REQUIRED ACTIONS:
1 - In the article on Mariposa County's COVID-19 response, how many people per day will the new testing site near Bootjack be able to swab?
2 - Reproduce the passage of the Mariposa County article starting with "Jerry Rankin and" and going on through "three years ago.".

Mariposa County leaders say preparation for other disasters has helped with COVID-19 response

MARIPOSA COUNTY, Calif. (KFSN) -- A new COVID-19 testing site near Bootjack opened to the public for the first time Tuesday, by appointment only.

It's part of a partnership with the state and OptumServe that will allow more than 130 people to be swabbed every day.

Officials say that far surpasses recommendations for a community of this size, but they're also encouraging residents from neighboring areas to take advantage.

Jerry Rankin and his wife drove from Oakhurst for the test and had high praise for Mariposa County's response to the pandemic.

Rankin says, "This is one of the most efficiently run counties in California."
Local leaders say they've learned from several past disasters, including fires and floods.

The Sheriff's Office assumed the county's Office of Emergency Services planning and response role in 2014 and focused on training for all departments, along with increased communication.

Residents were quickly alerted about stay at home orders by call, text, and email using the same system that saved lives during the Detwiler fire three years ago.

Sheriff Doug Binnewies says, "The communities really appreciate that. They like to get timely information, and they want to know what's going on so they can respond appropriately."

Binnewies also credits the county's health officer, Dr. Eric Sergienko, with taking the coronavirus seriously since learning about it in late December. Staff members were prepared when the first patient tested positive last Tuesday.

Dr. Sergienko says, "We were able to isolate her, and then do rapid contact tracing on her close contacts, and because of that we were able to identify a fairly large cluster that included 13 people who eventually tested positive for COVID-19."
The county has also been using an app to help track risk factors among its employees, which will be shared with businesses as more of them prepare to open later this week.

Officials are collaborating on plans for the eventual return of tourists as well.

Dr. Sergienko explains "We're working as an area coordination team with Madera and Tuolumne counties, along with Yosemite National Park. So we're moving forward as a three-county, one park area, rather than moving forward as a single county."

Officials say while they're proud of the county's response, it does not take away from the financial pain the community is feeling. Economic recovery plans will also be key moving forward.

EXTRACTED DATA:
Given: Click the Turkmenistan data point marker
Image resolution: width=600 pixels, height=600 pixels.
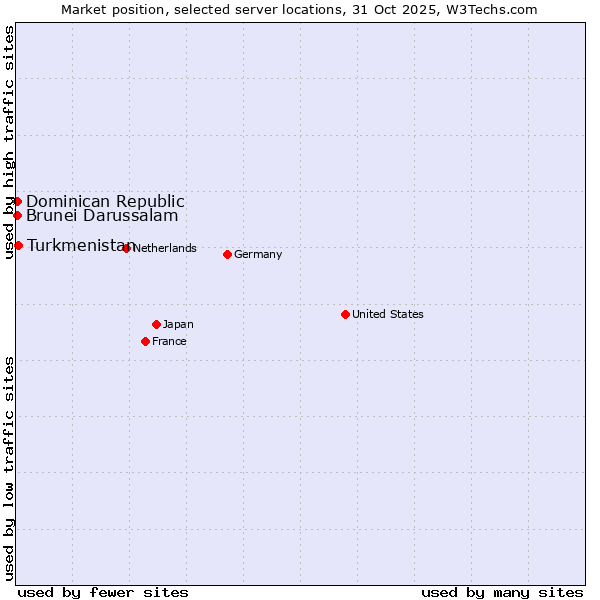Looking at the screenshot, I should click(x=18, y=245).
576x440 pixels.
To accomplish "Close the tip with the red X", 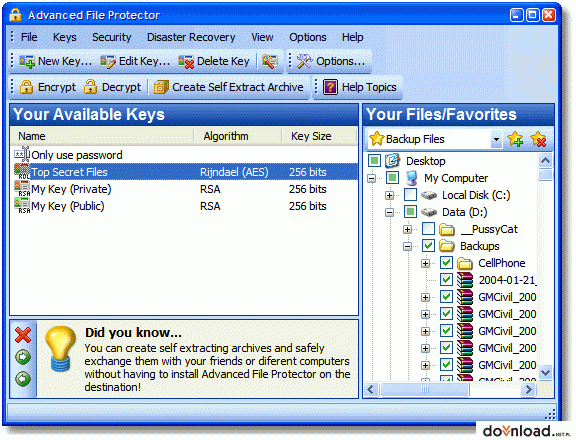I will [23, 335].
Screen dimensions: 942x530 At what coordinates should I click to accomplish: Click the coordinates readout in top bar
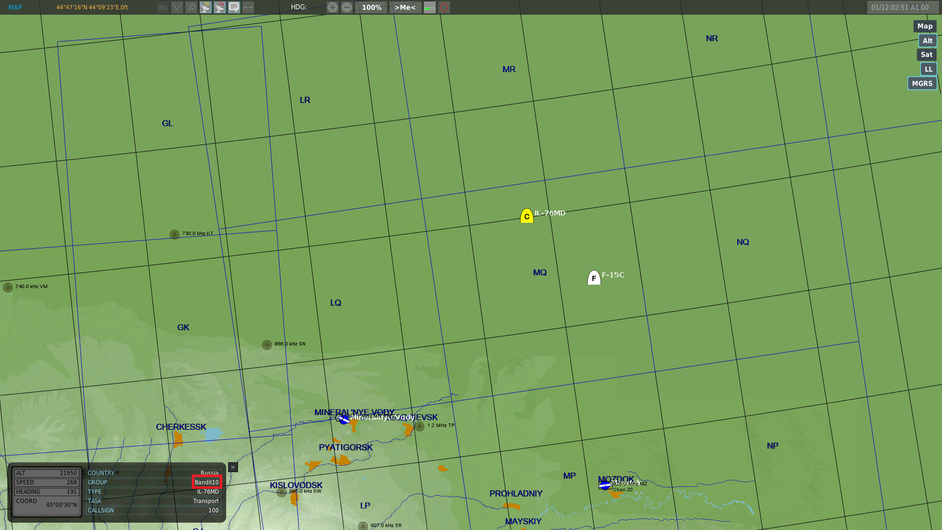coord(92,7)
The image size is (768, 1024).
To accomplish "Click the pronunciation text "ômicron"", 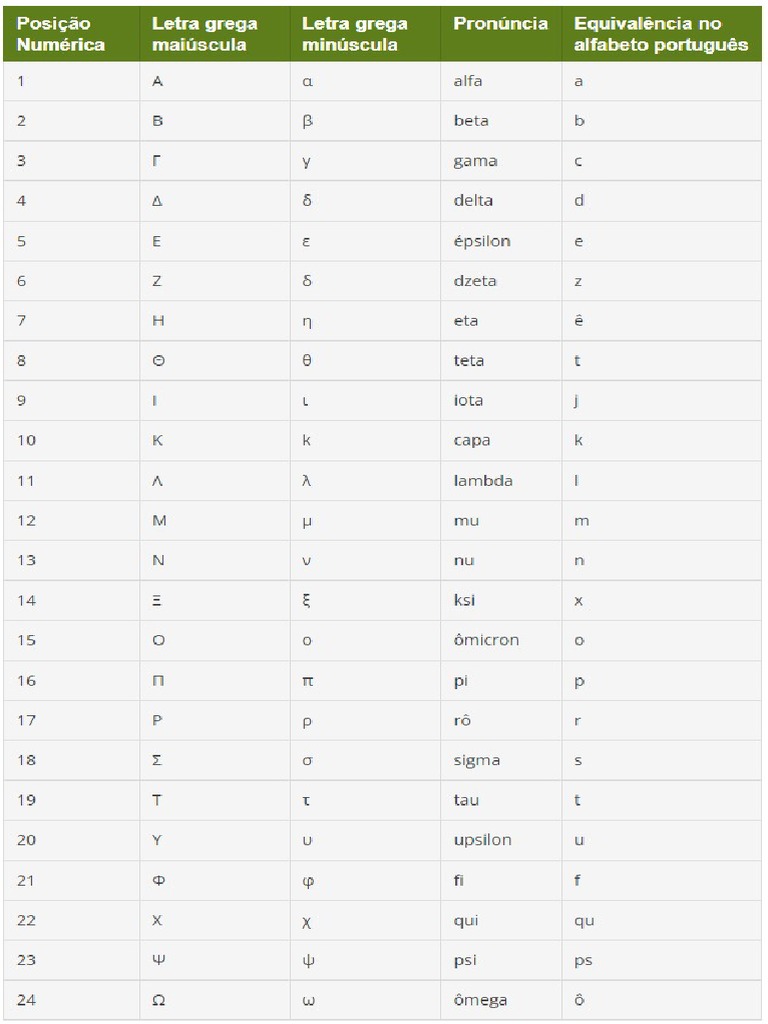I will 486,640.
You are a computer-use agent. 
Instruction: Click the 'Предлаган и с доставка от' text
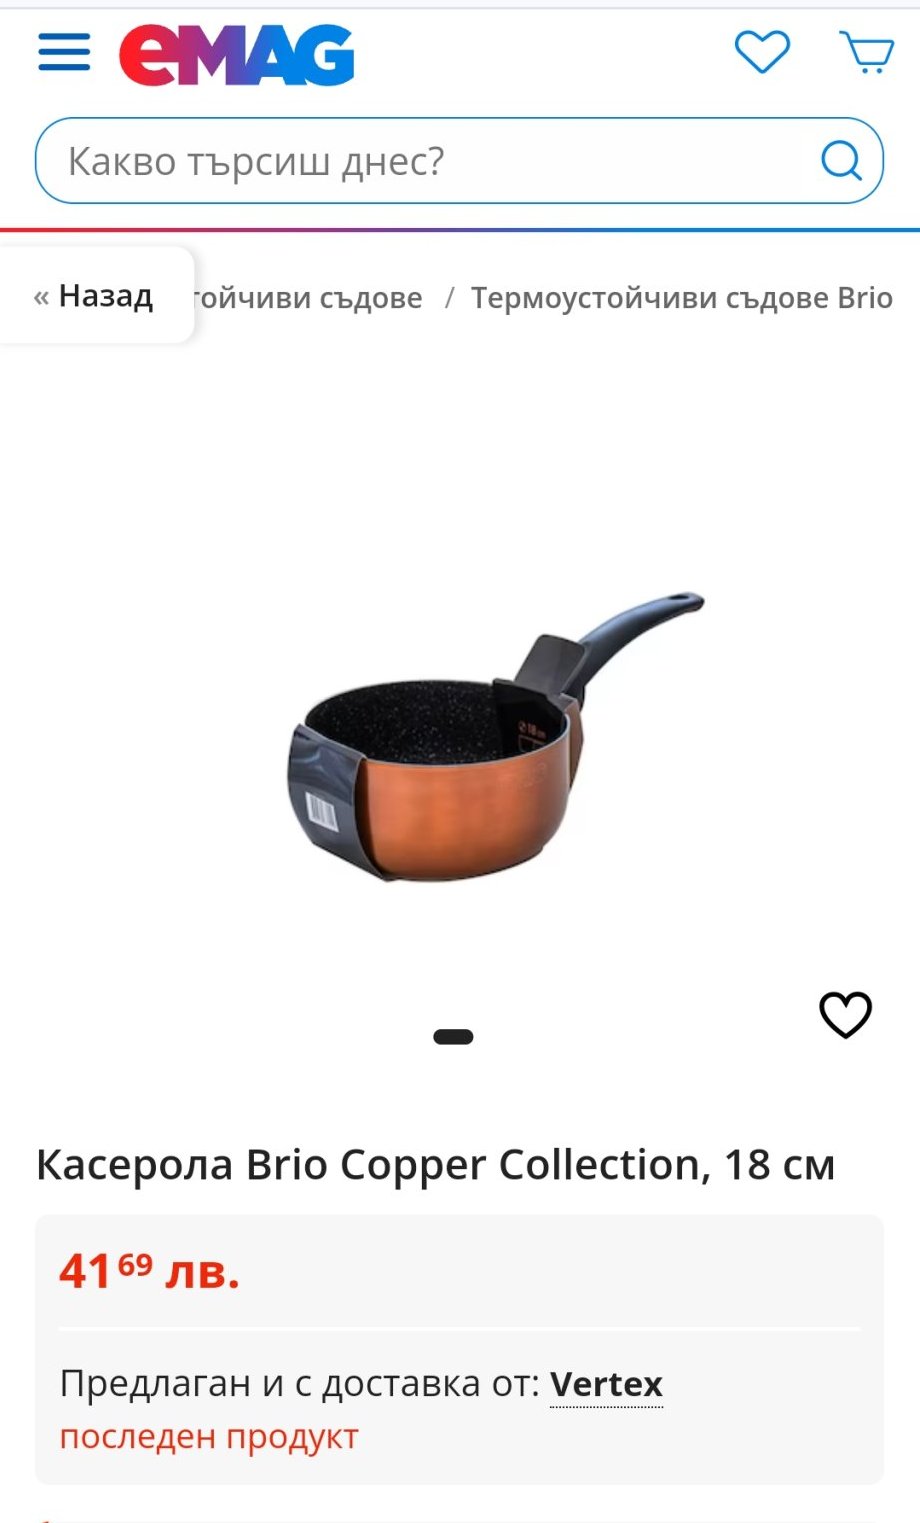point(299,1384)
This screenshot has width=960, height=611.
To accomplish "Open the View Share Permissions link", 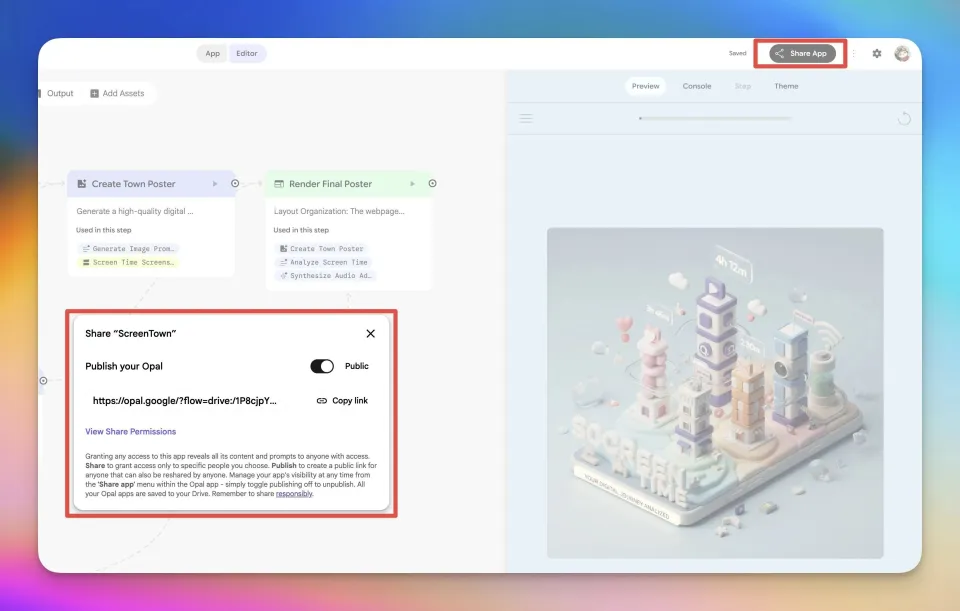I will tap(131, 432).
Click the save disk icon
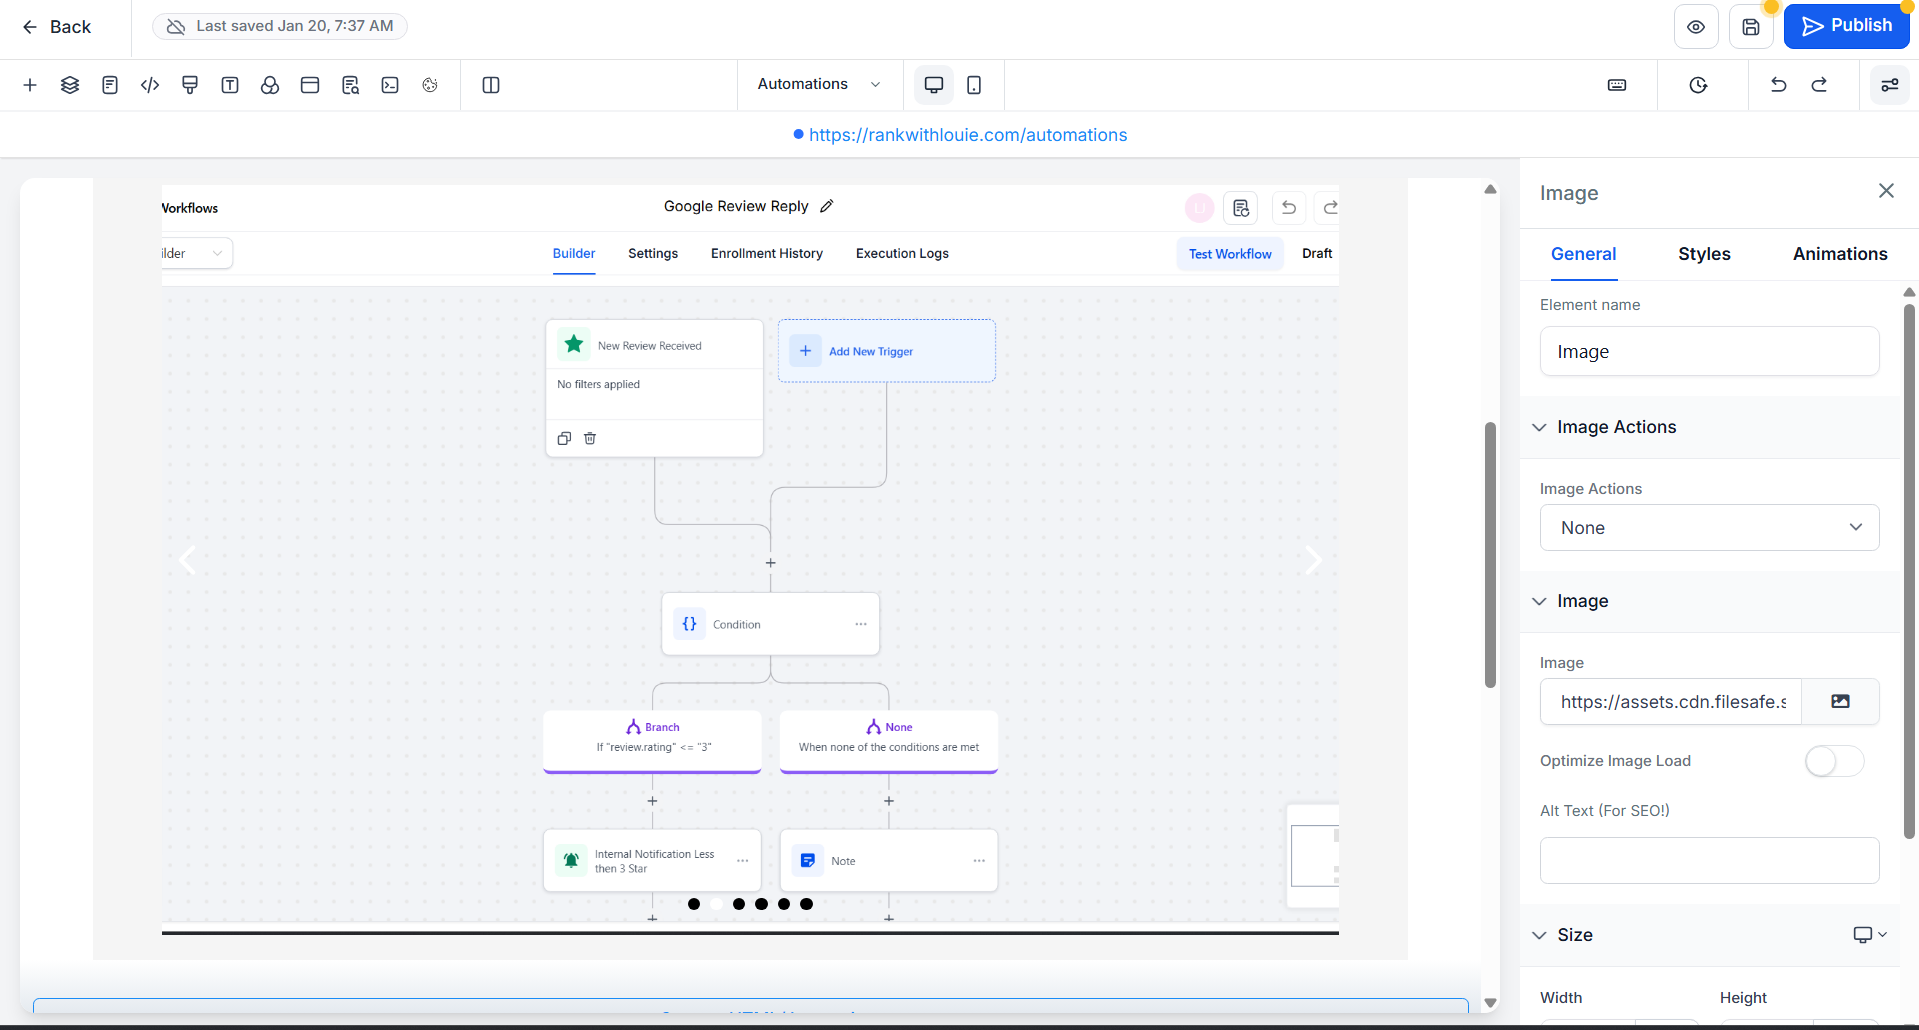1919x1030 pixels. [x=1751, y=27]
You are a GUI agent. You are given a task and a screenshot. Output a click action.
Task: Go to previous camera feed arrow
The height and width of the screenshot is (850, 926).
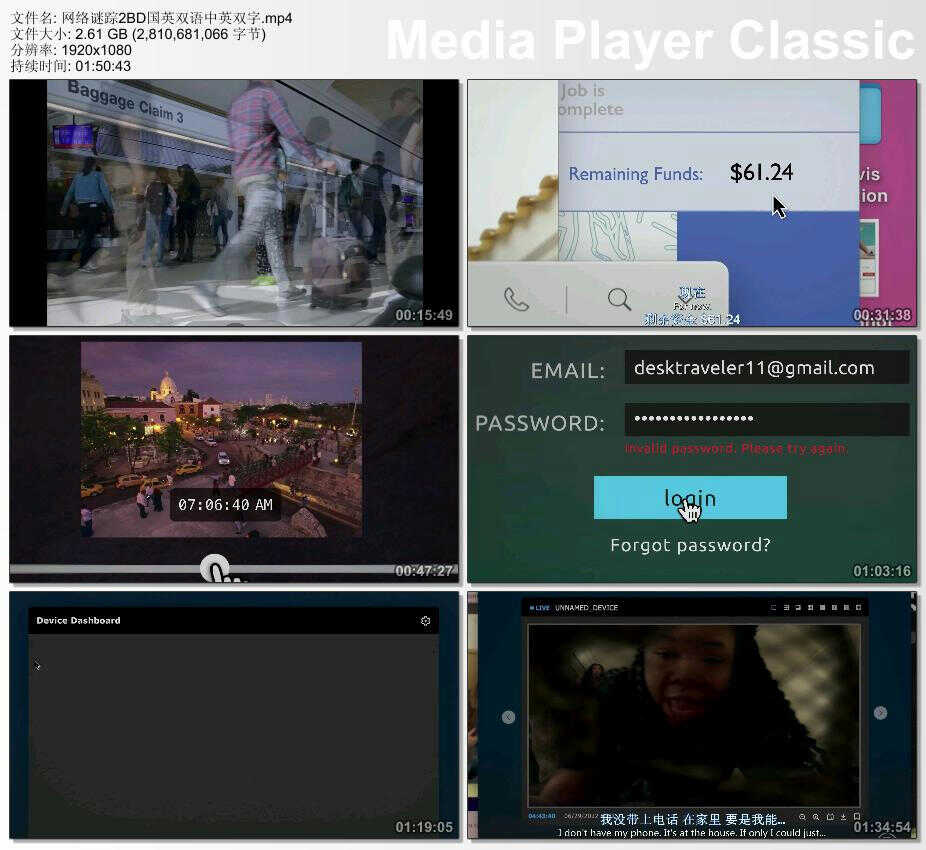(x=508, y=717)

RESPONSES BY TASK:
1 - More than 130 people.

2 -
Jerry Rankin and his wife drove from Oakhurst for the test and had high praise for Mariposa County's response to the pandemic.

Rankin says, "This is one of the most efficiently run counties in California."
Local leaders say they've learned from several past disasters, including fires and floods.

The Sheriff's Office assumed the county's Office of Emergency Services planning and response role in 2014 and focused on training for all departments, along with increased communication.

Residents were quickly alerted about stay at home orders by call, text, and email using the same system that saved lives during the Detwiler fire three years ago.